In spite of the growing popularity, there aren’t many domestic studies that directly show the academic outcomes of nature-based education, says Sobel, who designed the nature early childhood education teacher certification program at Antioch, the only one in the country. He’s putting together just such a study now. “Lots of people report anecdotally that when kids go to school, having been in a nature preschool or a forest school, they are more ready for school — meaning that they have more self-discipline and ability to focus, have the capacity to refrain from immediate gratification, and those kinds of things,” Sobel says. He theorizes that this is because outdoor and forest schools excel at developing independence and confidence.
“In most conventional indoor preschools, the environment is really adult-regulated,” he says. By contrast, children in nature programs “learn how to regulate their own behavior. They develop greater competence in terms of social interactions, and social interactions become more collaborative.”
And that confidence also translates to a greater ability to problem-solve and think independently, Wyzga says, citing the work of Scottish researcher Claire Warden. By way of example, she describes a film clip Warden showed at a conference in September. A 3-year-old student at a forest kindergarten, dressed in rain gear and following her classmates, grabs a rope to try to make it up a muddy hill. She can’t do it. “She tries it again, can’t get it,” Wyzga said. “And you can watch her face. She doesn’t break down. She doesn’t cry: ‘Oh my God, I can’t do this. Somebody’s got to help me.’ ”

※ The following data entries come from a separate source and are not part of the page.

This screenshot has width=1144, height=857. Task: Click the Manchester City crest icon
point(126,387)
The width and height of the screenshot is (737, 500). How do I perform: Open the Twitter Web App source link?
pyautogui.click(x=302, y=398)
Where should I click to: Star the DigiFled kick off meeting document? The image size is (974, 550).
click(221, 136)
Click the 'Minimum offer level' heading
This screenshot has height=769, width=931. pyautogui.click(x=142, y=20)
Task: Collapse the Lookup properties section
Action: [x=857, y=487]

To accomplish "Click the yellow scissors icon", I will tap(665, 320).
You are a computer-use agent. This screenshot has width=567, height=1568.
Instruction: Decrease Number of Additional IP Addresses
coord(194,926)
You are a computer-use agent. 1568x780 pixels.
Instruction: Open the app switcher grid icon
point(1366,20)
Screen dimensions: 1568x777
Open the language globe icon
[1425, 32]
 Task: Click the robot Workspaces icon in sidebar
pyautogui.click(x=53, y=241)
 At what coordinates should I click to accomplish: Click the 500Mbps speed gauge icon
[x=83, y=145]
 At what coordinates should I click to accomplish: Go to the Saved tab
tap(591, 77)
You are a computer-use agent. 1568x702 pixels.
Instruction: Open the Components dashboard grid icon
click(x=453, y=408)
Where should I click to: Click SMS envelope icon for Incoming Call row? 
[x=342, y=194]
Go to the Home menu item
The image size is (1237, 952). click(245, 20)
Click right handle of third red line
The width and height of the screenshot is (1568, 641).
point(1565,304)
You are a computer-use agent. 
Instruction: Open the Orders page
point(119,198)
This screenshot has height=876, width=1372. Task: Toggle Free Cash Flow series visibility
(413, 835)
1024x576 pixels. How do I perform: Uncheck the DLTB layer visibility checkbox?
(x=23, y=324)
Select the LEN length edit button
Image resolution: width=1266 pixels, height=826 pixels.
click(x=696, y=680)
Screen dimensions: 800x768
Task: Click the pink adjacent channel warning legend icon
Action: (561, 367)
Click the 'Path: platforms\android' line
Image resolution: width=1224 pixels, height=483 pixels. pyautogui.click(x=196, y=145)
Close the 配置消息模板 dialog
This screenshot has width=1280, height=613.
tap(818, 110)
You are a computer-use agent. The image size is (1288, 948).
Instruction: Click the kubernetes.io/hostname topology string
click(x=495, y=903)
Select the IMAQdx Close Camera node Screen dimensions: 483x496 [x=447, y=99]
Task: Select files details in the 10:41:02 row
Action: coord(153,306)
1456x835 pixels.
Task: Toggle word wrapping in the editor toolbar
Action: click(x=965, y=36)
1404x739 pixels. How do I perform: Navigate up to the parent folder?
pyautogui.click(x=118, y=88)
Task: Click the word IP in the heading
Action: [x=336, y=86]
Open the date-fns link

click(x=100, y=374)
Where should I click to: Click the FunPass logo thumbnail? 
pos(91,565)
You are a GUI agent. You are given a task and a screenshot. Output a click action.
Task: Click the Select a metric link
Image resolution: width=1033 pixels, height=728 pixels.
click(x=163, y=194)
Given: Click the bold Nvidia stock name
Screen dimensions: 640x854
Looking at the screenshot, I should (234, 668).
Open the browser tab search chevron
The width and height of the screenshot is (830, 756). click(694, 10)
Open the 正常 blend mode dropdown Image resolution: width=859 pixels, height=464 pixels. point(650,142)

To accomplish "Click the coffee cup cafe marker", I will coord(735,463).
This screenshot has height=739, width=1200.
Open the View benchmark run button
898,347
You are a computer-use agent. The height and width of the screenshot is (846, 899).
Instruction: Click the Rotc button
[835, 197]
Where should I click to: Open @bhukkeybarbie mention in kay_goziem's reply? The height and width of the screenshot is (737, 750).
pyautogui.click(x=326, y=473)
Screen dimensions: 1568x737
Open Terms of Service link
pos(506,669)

Instead, she spies two saplings spaced just far enough apart that she can fit between them, and uses those to get up the hill. “She figured it out,” says Wyzga.
There is considerable research on the physical benefits of these schools. Cited most often is a 1997 Scandinavian study (the movement there was 20 years old at the time). Researchers found absences from sickness to be 5 percent lower in nature preschools than traditional schools and that the gross motor skills of children in nature preschools were more developed.
Some members of Congress are so convinced that nature-based education is good for students, they’ve crafted the No Child Left Inside Act. Sponsored by a bipartisan team in the US Senate and House, the bill would fund nature-based learning and professional development.
“I believe all children, we all, have an innate love of nature,” says Ireland, who has worked in nature-based early childhood education since the ’90s and is a passionate advocate. “We need nature. We all love to be in it. And when we don’t have it, we just don’t do very well as human beings.” She adds: “I think the kids who come here, they are allowed to just blossom within that.”